Was im Urlaub so mühelos anmutet, sei mit „sehr viel Übung und sehr viel Technik“ verbunden, bestätigt der drahtige Ex-Handballer. „Bei uns kann jeder mitmachen, egal wie alt, wie groß, wie schnell oder wie stark. Es braucht Ballgefühl, Konzentration, Geschicklichkeit, taktisches Denken und sportlichen Ehrgeiz. Am besten fängt man schon als Jugendlicher mit diesem Präzisionssport an.“ Der Blick unter der hochgeschobenen Brille wird intensiver, seine 69 Jahre sieht man dem gebürtigen Krefelder nicht wirklich an. Die leichte Chinohose hat er lässig umgekrempelt, und auf dem Poloshirt prangt das Krokodil einer französischen Modemarke.

„Je suis bouliste“, sagt Bernd Ahrens trocken und zieht mit dem Fuß Striche und Kreise in den Sand, um Boule – als Oberbegriff für alle Kugelspiele – und die Variante Pétanque zu erklären. „Die Grundidee ist immer gleich: Eine oder mehrere Kugeln müssen möglichst nah an einer kleinen Zielkugel platziert sein. Der Hauptunterschied liegt im Anlauf: Während er bei einigen Arten Pflicht ist, steht der Spieler bei Pétanque beim Abwurf mit geschlossenen Füßen in einem Abwurfkreis. Der Kaufmann Jules Lenoir soll diese Spielart 1910 in der Provence erfunden haben, weil er wegen Rheuma die Anlaufschritte nicht mehr machen konnte. Geschlossene Füße heißt auf Südfranzösisch ‚ped tanco‘ – voilá: Pétanque.“ Französischkenntnisse schaden hier jedenfalls definitiv nicht: Beim Tête-à-tête geht es eins gegen eins, im Doublette wird zwei gegen zwei gespielt und bei Triplette treffen drei Spieler auf drei Kontrahenten. Es gibt Leger (frz. Pointeur), die versuchen, die Kugel so präzise wie möglich an die Zielkugel heranzulegen, und Schießer (frz. Tireur), die gegnerische Kugeln wegstoßen wollen.
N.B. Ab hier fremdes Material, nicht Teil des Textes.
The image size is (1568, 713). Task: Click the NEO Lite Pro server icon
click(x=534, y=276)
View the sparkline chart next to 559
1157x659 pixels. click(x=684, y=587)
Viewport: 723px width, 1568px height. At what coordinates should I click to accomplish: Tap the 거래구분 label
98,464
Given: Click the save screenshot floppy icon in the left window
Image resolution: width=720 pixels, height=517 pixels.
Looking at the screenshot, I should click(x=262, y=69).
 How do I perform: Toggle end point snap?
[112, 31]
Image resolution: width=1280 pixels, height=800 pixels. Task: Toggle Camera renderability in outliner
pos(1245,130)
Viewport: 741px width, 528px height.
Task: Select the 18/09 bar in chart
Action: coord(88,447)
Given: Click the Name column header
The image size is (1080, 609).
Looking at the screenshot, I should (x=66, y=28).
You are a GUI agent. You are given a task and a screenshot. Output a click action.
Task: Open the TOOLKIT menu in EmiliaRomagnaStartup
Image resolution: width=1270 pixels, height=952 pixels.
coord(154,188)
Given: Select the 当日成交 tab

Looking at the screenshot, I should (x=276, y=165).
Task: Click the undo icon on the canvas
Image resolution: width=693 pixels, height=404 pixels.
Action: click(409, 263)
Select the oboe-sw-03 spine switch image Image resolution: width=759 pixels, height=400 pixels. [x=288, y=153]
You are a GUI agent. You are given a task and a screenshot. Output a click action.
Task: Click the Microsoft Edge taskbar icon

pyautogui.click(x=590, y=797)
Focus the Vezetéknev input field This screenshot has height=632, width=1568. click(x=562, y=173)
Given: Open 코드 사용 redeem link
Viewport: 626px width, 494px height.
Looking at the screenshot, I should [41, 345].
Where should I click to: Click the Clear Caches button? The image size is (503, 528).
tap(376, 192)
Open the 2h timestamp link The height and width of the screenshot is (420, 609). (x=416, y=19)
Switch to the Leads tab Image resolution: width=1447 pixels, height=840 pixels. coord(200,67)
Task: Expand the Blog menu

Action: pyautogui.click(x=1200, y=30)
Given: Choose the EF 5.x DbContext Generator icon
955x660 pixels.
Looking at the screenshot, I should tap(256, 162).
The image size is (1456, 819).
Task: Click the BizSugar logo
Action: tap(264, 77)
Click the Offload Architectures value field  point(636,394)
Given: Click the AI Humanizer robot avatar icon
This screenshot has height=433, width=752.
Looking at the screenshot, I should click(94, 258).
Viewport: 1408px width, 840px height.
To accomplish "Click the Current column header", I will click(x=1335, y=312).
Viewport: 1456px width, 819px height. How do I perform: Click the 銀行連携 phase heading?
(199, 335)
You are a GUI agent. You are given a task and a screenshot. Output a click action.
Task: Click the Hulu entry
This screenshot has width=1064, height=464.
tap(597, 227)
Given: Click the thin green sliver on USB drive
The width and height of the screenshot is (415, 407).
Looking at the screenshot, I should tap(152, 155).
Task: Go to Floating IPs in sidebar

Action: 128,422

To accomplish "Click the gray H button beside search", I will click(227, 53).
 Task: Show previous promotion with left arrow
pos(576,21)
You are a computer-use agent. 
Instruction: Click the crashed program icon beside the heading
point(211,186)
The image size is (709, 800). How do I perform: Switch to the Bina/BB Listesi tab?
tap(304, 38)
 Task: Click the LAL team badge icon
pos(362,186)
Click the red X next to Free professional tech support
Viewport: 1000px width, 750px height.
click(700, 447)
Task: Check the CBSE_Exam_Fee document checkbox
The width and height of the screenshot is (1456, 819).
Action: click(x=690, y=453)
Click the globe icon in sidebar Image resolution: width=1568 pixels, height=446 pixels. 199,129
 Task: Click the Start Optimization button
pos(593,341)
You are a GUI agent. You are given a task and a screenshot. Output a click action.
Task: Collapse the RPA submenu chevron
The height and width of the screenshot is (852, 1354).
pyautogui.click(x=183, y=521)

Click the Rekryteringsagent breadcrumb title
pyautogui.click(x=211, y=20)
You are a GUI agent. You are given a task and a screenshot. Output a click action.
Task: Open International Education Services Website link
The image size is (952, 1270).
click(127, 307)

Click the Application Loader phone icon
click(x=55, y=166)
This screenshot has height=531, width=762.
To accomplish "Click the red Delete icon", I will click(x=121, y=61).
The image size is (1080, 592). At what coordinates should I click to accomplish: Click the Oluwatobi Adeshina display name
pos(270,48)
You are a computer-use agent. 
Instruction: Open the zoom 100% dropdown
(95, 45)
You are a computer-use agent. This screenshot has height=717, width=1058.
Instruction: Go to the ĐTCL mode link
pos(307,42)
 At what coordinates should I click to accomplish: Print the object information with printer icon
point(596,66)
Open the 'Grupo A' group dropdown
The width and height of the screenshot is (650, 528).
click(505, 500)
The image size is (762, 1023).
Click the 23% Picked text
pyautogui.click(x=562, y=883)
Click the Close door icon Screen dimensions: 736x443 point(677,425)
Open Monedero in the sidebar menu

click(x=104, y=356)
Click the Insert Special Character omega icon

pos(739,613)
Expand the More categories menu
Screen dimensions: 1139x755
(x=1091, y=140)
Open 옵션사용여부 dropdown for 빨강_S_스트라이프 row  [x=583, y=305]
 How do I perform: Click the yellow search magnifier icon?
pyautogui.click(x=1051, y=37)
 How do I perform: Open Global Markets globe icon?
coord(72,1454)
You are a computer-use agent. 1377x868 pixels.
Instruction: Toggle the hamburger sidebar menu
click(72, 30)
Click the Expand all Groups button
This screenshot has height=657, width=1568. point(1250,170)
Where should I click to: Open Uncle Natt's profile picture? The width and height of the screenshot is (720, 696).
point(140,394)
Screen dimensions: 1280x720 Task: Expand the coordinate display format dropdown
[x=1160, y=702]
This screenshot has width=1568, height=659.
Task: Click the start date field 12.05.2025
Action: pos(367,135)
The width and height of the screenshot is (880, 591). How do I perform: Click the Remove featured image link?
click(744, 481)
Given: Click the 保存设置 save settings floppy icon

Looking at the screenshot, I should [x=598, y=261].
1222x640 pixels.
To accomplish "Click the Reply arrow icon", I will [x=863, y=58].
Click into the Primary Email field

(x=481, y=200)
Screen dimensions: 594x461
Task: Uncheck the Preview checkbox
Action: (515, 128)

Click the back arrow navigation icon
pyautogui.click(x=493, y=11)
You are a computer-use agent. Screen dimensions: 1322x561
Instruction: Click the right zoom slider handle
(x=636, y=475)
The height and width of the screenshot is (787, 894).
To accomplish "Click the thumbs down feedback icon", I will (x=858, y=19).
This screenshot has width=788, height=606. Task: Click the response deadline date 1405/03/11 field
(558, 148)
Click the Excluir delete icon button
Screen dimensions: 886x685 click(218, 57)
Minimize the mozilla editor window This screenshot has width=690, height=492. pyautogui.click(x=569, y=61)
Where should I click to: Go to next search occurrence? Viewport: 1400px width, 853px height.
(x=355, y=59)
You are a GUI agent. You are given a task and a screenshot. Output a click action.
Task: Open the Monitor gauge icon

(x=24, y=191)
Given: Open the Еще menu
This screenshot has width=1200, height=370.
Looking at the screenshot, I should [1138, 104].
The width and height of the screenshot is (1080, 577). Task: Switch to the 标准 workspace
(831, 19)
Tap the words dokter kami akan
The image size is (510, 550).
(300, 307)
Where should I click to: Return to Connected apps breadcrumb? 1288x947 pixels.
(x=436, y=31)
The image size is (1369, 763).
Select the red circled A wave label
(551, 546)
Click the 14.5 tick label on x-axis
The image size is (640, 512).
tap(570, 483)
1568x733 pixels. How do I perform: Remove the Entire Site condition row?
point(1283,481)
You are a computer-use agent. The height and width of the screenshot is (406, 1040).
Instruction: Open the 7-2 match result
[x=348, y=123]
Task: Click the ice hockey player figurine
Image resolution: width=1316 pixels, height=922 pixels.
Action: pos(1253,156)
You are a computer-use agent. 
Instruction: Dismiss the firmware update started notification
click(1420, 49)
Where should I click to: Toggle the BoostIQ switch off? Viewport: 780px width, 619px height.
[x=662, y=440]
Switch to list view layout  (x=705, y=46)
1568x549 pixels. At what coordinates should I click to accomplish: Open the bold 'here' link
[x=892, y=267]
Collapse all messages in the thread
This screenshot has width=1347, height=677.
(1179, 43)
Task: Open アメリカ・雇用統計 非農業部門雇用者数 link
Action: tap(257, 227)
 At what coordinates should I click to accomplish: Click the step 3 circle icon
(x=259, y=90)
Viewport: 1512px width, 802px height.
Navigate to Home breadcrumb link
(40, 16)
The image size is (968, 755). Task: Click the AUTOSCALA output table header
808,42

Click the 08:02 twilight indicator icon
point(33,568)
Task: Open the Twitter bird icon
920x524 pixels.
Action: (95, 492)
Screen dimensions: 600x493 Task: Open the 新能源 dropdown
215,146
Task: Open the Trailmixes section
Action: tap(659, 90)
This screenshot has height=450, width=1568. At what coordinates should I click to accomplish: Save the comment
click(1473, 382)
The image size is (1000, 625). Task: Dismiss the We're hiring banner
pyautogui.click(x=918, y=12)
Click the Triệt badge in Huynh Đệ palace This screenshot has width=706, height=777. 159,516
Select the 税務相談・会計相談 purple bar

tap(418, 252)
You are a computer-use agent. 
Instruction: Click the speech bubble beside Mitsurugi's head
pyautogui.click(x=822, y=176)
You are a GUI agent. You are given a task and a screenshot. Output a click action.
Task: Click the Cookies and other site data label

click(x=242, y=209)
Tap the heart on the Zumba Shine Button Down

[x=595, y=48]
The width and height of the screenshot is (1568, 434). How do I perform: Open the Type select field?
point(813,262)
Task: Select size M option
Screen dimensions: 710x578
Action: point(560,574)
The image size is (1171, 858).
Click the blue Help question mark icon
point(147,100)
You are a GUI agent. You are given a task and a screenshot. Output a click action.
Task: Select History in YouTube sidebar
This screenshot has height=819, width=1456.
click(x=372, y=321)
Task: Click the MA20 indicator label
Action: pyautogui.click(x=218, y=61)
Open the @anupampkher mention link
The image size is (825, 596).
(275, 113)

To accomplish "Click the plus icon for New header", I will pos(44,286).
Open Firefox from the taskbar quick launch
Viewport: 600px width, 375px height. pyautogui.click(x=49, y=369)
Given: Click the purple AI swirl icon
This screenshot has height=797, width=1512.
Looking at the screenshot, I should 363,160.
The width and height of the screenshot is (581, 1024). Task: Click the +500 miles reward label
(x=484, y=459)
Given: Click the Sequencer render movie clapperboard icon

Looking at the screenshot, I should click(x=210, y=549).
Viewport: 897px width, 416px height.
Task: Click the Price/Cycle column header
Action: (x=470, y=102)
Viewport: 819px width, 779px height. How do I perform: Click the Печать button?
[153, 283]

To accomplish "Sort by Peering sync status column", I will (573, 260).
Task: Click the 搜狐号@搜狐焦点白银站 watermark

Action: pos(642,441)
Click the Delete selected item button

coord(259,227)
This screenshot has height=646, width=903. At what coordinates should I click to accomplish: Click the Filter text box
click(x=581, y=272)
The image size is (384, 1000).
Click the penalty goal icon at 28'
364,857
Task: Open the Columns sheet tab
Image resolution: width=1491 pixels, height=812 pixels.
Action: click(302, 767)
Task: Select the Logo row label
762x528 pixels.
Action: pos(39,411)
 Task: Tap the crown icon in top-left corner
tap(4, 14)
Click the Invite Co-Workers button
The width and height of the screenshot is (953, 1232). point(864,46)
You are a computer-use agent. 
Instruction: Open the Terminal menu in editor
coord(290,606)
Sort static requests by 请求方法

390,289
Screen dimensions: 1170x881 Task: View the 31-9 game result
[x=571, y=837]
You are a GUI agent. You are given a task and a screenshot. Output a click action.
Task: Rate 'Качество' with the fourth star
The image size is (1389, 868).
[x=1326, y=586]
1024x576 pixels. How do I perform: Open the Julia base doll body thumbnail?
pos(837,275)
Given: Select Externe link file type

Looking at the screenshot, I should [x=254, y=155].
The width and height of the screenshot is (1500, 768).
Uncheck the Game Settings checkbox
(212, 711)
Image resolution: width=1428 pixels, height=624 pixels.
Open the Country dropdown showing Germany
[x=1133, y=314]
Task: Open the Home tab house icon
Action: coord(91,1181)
„Wie bei jeder anderen Sportart wird in Ligen gespielt“, weist der erfahrene Sportler und vierfache Landesmeister auf die Wettkampforientierung seines Vereins hin. „Wir haben sechs Mannschaften in verschiedenen Spielklassen. Unsere ‚Erste‘ peilt den Aufstieg in die Regionalliga an, die dritthöchste deutsche Spielklasse. Das sportliche Training reizt auch neue Mitglieder, und für mittwochs haben wir mit Ludger Roloff sogar einen auswärtigen Trainer aus Aachen engagiert.“ An zwei Wochentagen wird trainiert, dazu kommen die „Rangliste“ am Dienstagabend, das samstägliche „Boule à deux heures“ und Turniere am Wochenende. Bis zum 11. September können Anfänger noch bei der Aktion „Sport im Park“ mitmachen und den Charme des Spiels selbst erfahren. Denn nicht nur laut Webseite bietet der Sport „alles, was man sich wünschen kann: Bewegung an der frischen Luft, Gespräche mit netten Leuten, spannende Spiele und, wenn gewünscht, sportlich anspruchsvolle Wettkämpfe.“

Bernd Ahrens spielt bereits seit 1987 und ist immer noch begeistert von der Mischung aus Sport und Gemeinschaft. Seine Lieblingsvariante ist Doublette: „Spielt man schon längere Zeit mit einem Partner zusammen, weiß man, was man voneinander erwarten kann.“ Auf seinem Notebook zeigt er Fotos der Qualifikation für die Landesmeisterschaft, die im Juli mit 160 Teilnehmern stattfand: „Diese Konzentration auf den Gesichtern zu sehen, ist absolut faszinierend.“ Der Boule-Club Krefeld feiert im nächsten Jahr sein 30-jähriges Bestehen. Eine ruhige Kugel? Mais non!